■ **Work instruction**
Count every line below that holds "sidebar". Number only.

■ **Data section**
====================
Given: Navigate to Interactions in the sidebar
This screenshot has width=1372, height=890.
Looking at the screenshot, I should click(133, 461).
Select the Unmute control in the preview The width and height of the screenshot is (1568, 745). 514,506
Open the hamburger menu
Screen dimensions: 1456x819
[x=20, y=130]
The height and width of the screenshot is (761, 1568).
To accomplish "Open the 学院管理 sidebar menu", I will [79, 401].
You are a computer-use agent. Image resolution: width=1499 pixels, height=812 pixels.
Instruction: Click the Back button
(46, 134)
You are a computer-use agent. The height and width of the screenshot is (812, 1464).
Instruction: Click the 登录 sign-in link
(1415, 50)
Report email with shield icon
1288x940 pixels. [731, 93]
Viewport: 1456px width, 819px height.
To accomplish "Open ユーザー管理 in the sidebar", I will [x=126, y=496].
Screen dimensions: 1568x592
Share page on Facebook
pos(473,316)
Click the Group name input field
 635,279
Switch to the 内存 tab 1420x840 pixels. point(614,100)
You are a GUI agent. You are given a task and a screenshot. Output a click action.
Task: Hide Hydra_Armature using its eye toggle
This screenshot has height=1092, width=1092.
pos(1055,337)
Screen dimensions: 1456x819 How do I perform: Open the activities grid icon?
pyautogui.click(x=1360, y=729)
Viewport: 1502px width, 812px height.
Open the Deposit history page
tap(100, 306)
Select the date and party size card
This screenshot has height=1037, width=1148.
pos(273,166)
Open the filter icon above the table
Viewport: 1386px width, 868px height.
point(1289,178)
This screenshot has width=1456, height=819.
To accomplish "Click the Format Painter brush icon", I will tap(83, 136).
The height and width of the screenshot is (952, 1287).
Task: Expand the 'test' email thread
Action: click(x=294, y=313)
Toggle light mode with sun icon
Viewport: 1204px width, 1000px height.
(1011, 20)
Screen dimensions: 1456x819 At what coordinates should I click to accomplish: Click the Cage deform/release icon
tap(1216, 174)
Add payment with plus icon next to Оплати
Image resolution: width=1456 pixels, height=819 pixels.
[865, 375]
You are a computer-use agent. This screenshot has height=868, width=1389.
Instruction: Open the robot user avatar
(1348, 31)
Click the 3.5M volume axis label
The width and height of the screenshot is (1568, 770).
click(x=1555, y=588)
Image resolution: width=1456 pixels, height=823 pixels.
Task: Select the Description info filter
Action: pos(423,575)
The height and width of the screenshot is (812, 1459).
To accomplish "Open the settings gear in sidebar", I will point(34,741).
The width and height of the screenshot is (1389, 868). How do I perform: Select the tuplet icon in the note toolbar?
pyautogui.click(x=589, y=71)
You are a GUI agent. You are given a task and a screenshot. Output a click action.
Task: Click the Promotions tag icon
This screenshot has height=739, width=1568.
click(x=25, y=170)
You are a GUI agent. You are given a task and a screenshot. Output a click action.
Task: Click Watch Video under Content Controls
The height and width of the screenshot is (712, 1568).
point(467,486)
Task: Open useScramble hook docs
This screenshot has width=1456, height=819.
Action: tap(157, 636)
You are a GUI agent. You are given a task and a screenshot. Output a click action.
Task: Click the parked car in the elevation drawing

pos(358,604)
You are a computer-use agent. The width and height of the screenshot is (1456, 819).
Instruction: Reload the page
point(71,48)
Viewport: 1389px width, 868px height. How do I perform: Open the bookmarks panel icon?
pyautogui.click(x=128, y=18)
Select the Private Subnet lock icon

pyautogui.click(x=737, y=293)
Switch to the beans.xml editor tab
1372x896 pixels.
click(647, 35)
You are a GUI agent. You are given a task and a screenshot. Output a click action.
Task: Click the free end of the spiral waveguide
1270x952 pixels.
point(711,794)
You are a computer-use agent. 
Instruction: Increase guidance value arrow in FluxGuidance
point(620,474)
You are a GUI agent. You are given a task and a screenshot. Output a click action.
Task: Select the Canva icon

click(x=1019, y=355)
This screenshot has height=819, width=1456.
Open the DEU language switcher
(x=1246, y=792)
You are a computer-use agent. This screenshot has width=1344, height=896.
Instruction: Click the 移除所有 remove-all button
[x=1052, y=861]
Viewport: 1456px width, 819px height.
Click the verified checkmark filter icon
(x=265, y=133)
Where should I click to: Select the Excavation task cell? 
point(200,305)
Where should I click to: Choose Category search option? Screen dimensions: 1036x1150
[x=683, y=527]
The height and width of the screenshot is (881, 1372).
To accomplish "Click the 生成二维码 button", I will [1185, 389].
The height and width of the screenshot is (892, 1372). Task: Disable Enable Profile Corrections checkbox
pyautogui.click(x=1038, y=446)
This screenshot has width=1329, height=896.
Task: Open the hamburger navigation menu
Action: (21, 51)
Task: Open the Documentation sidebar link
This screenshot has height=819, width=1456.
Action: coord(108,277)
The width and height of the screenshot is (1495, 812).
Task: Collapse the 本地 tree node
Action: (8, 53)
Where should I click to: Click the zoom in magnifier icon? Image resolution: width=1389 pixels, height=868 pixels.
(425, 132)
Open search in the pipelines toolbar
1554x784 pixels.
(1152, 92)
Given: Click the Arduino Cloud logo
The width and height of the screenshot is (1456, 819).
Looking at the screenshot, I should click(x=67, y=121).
====================
■ **Task response**
5